Pastorale, the film under consideration, was never exhibited in the West until 1982. Like the film that preceded it (There Lived…), Pastorale was shelved by Soviet censors on account of its “formalist aesthetic.” That is to say, it was a film marked by stylistic experiments and obliqueness – infractions that were frowned upon by the State and those who still prefered films in the Socialist Realist vein. 

There’s supreme irony underlying a title like this. Put it in the mouths of city-dwellers and it brings up the long-standing tension between the two poles of contemporary living. What might heighten this into animosity is that the story takes place in a socialist state, where the rural inhabitants are regimented into farm collectives, while their urban counterparts luxuriate in sophisticated and sedentary jobs. It’s a bitter blood feud waiting to happen. 

Characters in Iosseliani’s universe, particularly in Pastorale, are no different. There is, however, a measure of civility – an uneasy truce founded on pragmatic grounds. The conflict runs just under the surface. Look closer: everyone seems to be in a bad mood in this film. There is an uneasy truce among the characters whose momentary juxtaposition makes for fragile configurations in which the figures put on tenuous smiles while trying to hide mutual contempt.

This is the Georgian countryside, after all, a neglected satellite of the Soviet empire, and the guests are city denizens trundling behind them gilt-edged orchestra instruments. Why these musicians have rusticated to this corner of marginalized peasants must owe to the image of serene rural settings where practicing their musical craft can be facilitated.

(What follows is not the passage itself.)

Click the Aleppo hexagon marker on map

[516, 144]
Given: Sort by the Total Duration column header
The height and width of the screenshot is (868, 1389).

Immediately, the hosts become the butt of neighborhood jokes: the musicians are asked to play at lowly funerals, to be paid a pittance that befits their slight dexterities, something along those lines. This escalates as a prodigal son of the host household comes to visit from the city and carts away the best wine and meat – the hosts are far from pleased, to say the least. 

The displeasure and the inconvenience felt by the peasant hosts come to a boil when a neighbor building a house next door presumes to install a window facing their courtyard. On a different day, the neighbors might condone this seeming act of communality (neighborliness even). They might even welcome it and encourage it. But patience seems to be running thin. In other words, this quibble over a little architectural nicety is overblown. Suffice it to say that the members of this household regret the fact that they have to
speak in undertones lest they bother the guests and their cold instrumentation.   

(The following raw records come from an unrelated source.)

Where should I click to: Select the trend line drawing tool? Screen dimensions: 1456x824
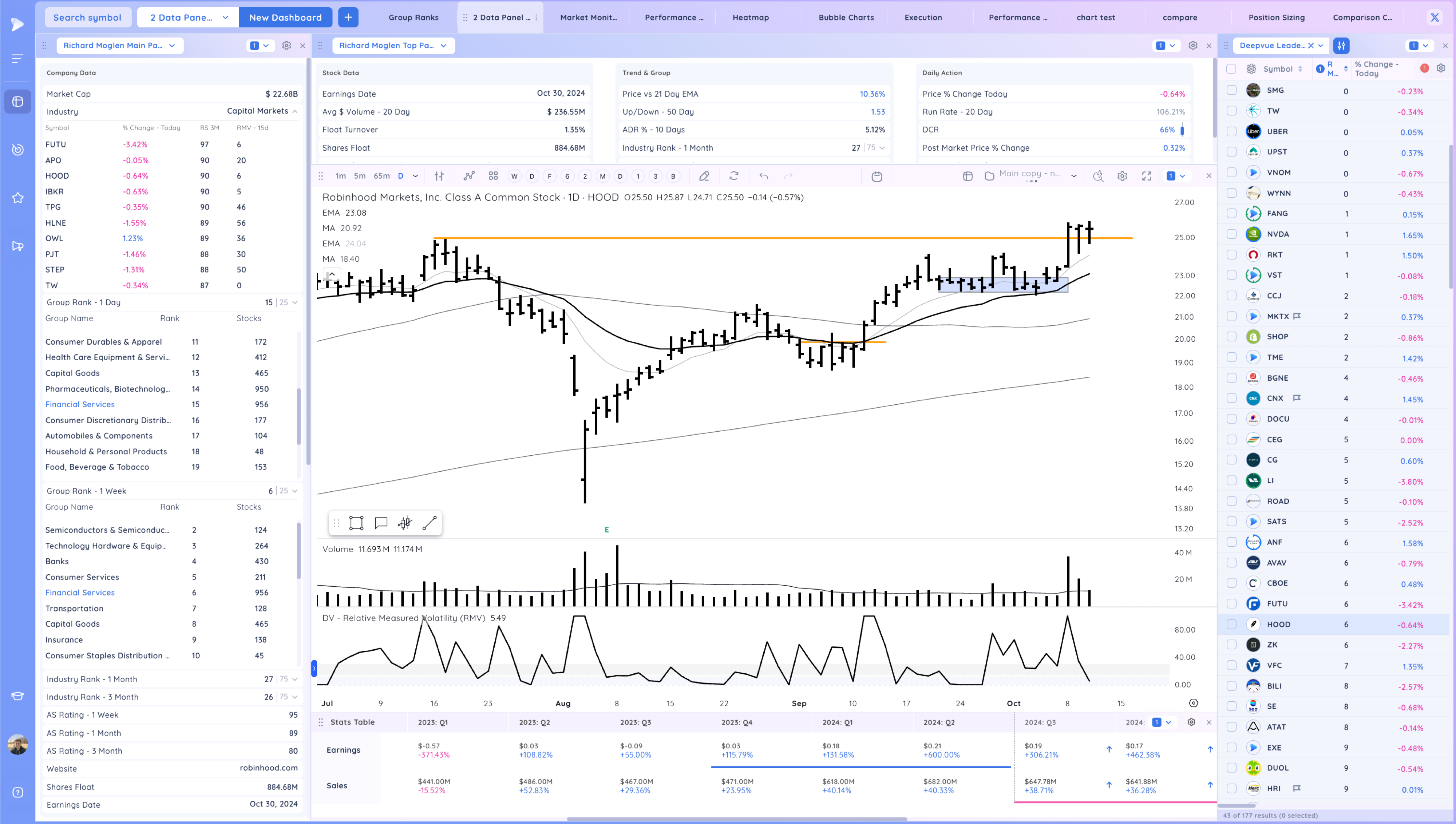pyautogui.click(x=430, y=523)
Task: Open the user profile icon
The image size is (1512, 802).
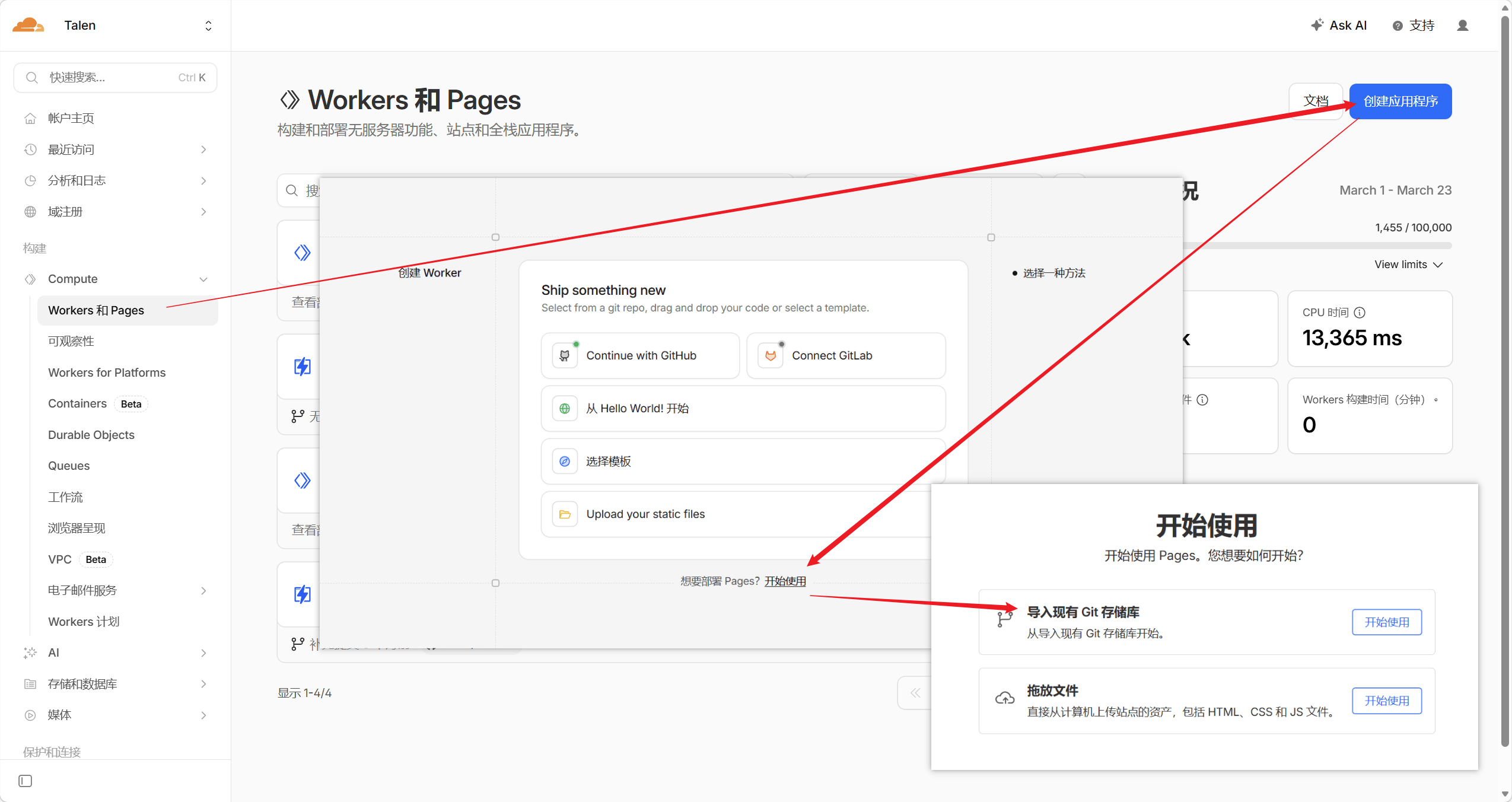Action: [x=1462, y=26]
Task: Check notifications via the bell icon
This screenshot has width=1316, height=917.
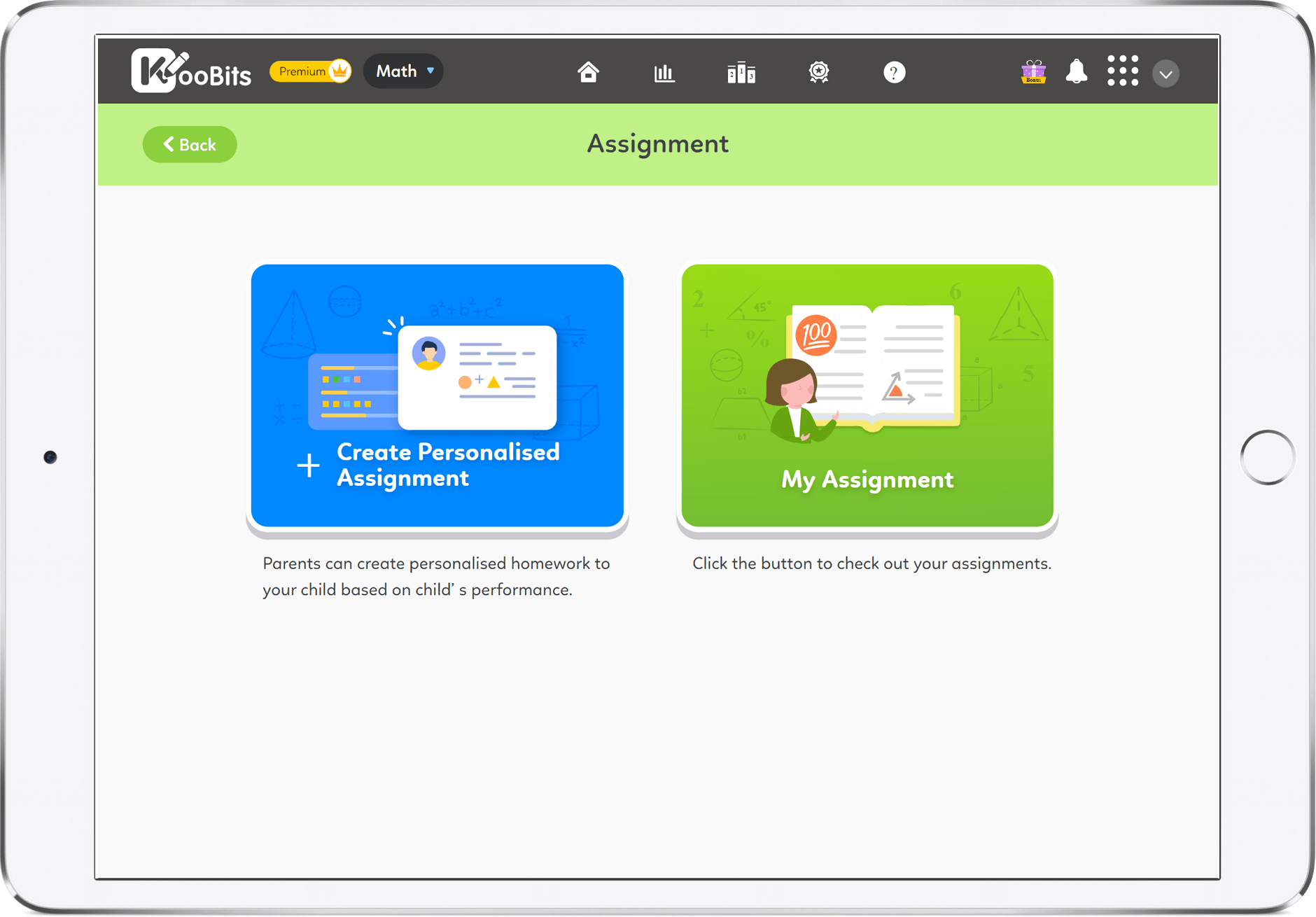Action: (1077, 71)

There is a telling and trenchant image midway through the film when a truck carrying farmers, with their picks and shovels raised upright like arms, stop at a train intersection, giving right of way to a train carrying what appears to be well-heeled urban passengers: there are sombre and deadpan faces looking at each other from a kind of demarcation line. The sequence is incendiary, the metaphor of class conflict no better illustrated in any other film in memory.

Even the host family's teenage daughter, who initially seems to establish a genuine connection with his urban counterparts, is not spared the undercurrent of enmity. She plays their parlor games, takes them around the village and indulges all their whims. But soon she must also take up the shovel and join the collective of workers. In the end, she finds little affinity and affection for a phonograph record – a military march that is cavalierly chosen, to say the least -- left by the visitors.

Money, in the meantime, has changed hands.